The Indonesian government plans to gradually scale down shipment of oil and gas to overseas to comply with rising domestic demand, official said here on Thursday.
Lacking of processing facilities leads Indonesia export some of its crude oil and import oil to meet with domestic demand.
Reducing importation and processing more crude oil at domestic would be more efficient, said I.G.N. Wiratmadja, director general of oil and gas at energy and mines ministry.
The ministry plans to reduce oil export from 38 percent to 15 percent in the next ten years, and for a long term, it will be cut gradually to zero, according to him.
"Reduction of export will trim transport cost. We will (totally) process crude oil at domestic," he said at energy and mines ministry.
Indonesia only has six oil refineries and they are not sufficient for the country, said Wiratmadja.
Going forwards, he said that the country plans to build two oil refineries to add the processing capacity.
On gas, Indonesia exports 41 percent of its production and will gradually reduce the shipment to overseas to zero in 2040, according Wiratmadja.
Last year, Indonesia's oil lifting (after sold) reached 794,000 barrel per day.
Indonesia has proven oil reserve of 3.7 billion barrels and its production keeps dwindling due to aging wells that led the country to be a net-oil importer and exited from OPEC membership in 2008, but now the national will return to its membership.
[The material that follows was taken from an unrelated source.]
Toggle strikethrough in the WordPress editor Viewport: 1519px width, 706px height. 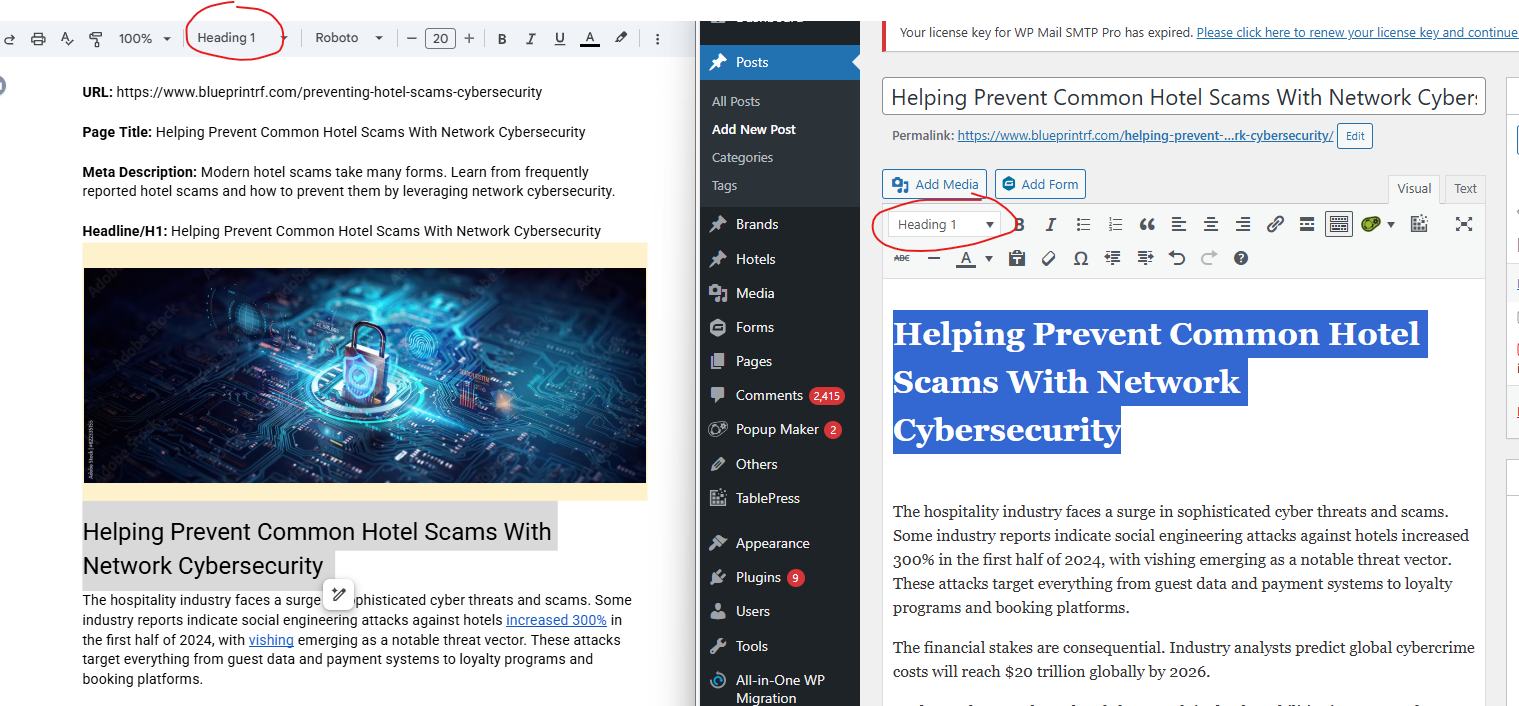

The government has decided to shift the reliance on fossil fuel to gas, whose reserve abundance, and nuclear energy to comply with rising energy demand.
Indonesia, one of the world's top five LNG importers, chalks up huge array of 104 trillion cubic natural gas reserve, according to data from the country's upstream regulator, SKK Migas.
The government will kick off construction of nuclear power plant that is set to generate power in 2024 or 2025, in an effort to get energy efficiently.